■ **GOAL OF THE EXERCISE**
Take the entries below and print only the lines from the one with "MORE™ Sales Training [menuitem] (77, 2029)" through the one with "[HubSpot Solutions Partner: Gold", exactly as they stand, both ends included.

[SOURCE DATA Boundary: Start]

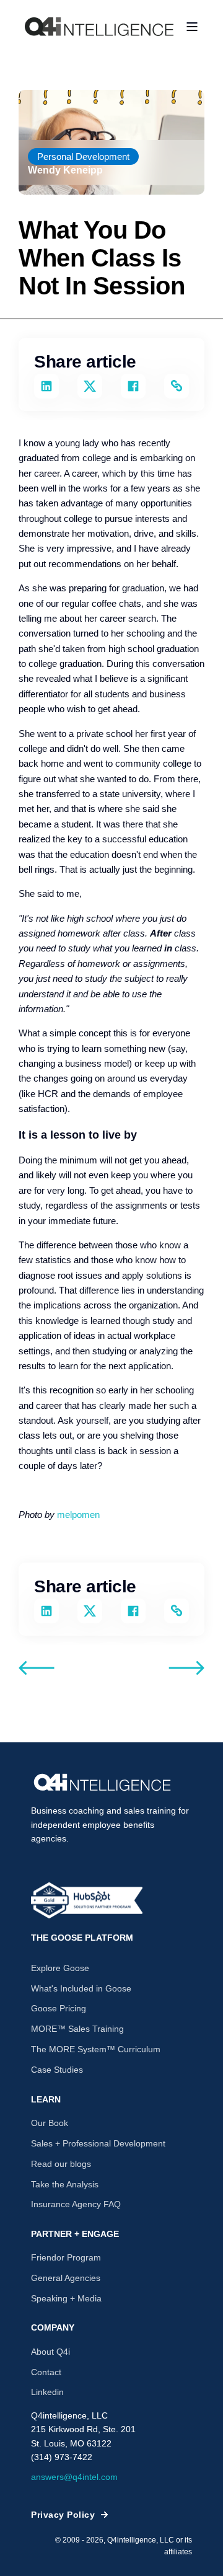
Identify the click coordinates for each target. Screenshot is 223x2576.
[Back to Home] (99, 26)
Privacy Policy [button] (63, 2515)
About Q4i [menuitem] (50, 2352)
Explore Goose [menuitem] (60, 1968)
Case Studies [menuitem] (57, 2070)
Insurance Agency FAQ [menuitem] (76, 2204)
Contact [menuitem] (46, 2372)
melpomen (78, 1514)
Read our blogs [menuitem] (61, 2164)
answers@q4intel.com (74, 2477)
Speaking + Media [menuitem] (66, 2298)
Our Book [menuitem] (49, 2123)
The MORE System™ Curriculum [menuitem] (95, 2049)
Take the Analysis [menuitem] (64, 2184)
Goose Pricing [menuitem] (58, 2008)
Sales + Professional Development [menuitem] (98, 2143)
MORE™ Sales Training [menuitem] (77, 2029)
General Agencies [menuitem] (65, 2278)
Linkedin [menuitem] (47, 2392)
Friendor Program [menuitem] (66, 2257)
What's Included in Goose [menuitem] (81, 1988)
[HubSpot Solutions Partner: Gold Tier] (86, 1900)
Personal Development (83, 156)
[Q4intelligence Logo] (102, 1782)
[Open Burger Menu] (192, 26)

[SOURCE DATA Boundary: End]

■ **RESULT OF THIS EXERCISE**
MORE™ Sales Training [menuitem] (77, 2029)
General Agencies [menuitem] (65, 2278)
Linkedin [menuitem] (47, 2392)
Friendor Program [menuitem] (66, 2257)
What's Included in Goose [menuitem] (81, 1988)
[HubSpot Solutions Partner: Gold Tier] (86, 1900)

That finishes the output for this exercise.